The Russians and the Chinese have been always ruled by dictators, whether with a lineage or without one. Naturally, there was a demand for the Lyceum for Dictators to be shifted to one of these Holy Lands for mass killers. It was eventually moved to China recognising the fact that it had a lot more people to kill than Russia and hence, any Russian dictator could not ever aspire to outdo the Chinese dictators in the business of death. It has been there ever since, having produced a succession of glorious alumni and killing festivals including the Yangzhou and Guangzhou massacres of foreign traders in the Tang Dynasty and the Ran Min massacres of the Jie and Wu Hu, during which the ruler decreed to kill all men, women and children. The litany continues with the massacres of the Chinese during the Mongol conquest of China and the subsequent massacre of the Mongols by the Chinese. The Kuomintang, who later retreated to Taiwan, killed close to half-a-million when they ruled the mainland and Japanese killed an equal number when they occupied it. Yet the place of pride belongs to Mao who is “credited” with the death of 70 million Chinese through forced labour and famine and with inventing a new mass killer, the Cultural Revolution. His successors could kill only smaller numbers at Tiananmen Square and in the campaign against Falun Gong. Xi Jinping appears to be in the race with Mao, with predictions of up to two million deaths in the next three months of his “optimization” of Covid as he moved from Zero-Covid at the stroke of midnight on December 7, freeing people from the lockdowns. Of course, (The Great) Britain is credited with the first “Freedom at Midnight” on August 15, 1947 that resulted in the deaths of two million and displacement of another 15 million. Even the baby proteges of China like the dynasty in North Korea (one million) and Cambodia’s Pol Pot (two million) won the title of “mass killer” though falling short of being “The Great”. Yet, it showed that the quest for greatness sailing on the Red river of blood runs in the Communist blood.
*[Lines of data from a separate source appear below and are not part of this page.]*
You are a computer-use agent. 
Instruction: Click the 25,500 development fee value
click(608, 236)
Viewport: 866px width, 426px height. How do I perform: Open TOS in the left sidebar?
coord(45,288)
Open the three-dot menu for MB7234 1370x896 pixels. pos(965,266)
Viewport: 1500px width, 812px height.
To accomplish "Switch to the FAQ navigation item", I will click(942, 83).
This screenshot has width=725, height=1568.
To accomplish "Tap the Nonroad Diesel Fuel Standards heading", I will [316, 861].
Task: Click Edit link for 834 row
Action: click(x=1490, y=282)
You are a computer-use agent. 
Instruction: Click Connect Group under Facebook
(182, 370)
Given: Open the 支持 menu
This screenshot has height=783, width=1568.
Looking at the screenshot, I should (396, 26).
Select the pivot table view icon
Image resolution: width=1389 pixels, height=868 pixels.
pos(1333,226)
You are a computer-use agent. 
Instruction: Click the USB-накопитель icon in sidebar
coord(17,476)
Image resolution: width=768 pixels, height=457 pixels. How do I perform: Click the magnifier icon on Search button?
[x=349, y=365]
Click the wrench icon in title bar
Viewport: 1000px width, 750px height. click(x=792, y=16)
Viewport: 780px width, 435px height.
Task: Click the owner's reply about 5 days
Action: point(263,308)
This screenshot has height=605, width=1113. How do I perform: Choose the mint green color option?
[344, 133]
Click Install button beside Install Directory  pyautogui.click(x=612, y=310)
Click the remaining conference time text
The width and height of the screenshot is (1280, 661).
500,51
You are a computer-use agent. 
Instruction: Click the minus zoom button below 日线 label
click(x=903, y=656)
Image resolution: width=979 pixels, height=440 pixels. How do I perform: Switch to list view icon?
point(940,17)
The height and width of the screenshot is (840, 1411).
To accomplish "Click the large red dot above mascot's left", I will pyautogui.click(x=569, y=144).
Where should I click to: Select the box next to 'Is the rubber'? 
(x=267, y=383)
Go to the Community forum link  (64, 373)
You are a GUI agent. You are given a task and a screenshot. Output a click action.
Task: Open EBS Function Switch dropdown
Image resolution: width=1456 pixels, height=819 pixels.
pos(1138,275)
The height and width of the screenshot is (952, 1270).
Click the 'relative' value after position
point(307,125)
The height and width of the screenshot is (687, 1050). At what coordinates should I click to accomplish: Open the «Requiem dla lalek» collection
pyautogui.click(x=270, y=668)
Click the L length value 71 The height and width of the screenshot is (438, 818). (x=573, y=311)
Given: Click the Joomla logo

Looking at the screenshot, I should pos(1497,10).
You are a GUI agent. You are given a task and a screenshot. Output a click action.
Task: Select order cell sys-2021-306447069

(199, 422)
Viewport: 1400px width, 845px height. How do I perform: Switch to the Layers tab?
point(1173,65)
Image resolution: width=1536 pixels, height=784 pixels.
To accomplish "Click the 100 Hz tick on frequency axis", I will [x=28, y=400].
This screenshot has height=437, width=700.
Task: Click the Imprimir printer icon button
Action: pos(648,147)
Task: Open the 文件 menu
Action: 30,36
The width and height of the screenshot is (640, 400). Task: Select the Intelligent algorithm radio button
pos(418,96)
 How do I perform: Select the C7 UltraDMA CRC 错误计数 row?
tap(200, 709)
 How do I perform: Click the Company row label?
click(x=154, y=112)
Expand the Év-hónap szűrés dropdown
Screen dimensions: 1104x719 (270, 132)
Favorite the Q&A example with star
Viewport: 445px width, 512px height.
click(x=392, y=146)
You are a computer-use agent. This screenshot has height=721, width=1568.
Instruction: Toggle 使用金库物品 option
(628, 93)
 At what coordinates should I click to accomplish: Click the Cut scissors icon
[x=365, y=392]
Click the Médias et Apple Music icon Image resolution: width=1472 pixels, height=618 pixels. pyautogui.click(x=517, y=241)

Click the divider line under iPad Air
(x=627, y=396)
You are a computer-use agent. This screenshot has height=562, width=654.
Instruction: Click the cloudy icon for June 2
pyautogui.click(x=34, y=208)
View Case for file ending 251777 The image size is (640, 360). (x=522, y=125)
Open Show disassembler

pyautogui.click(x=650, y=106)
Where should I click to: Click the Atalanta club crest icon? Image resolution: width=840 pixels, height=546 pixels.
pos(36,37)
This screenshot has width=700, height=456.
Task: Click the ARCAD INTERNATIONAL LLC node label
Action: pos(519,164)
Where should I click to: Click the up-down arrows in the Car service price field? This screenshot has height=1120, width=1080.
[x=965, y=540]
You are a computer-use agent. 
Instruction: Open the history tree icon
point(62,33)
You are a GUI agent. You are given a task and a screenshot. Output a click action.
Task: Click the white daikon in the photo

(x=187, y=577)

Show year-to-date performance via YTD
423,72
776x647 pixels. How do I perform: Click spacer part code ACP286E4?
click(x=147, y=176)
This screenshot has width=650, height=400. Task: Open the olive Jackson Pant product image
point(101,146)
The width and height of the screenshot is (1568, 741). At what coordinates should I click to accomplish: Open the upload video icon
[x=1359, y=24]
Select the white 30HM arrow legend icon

If Xi Jinping decides to invade Taiwan, he may surpass Mao in causing deaths in the ensuing conflagration that is likely to be joined by many nations and may even result in the extinction of mankind. We hope that at least one historian will survive that holocaust to etch “The Great” after the name of Xi Jinping and to recognise and record him as the most illustrious student of the Lyceum for Dictators.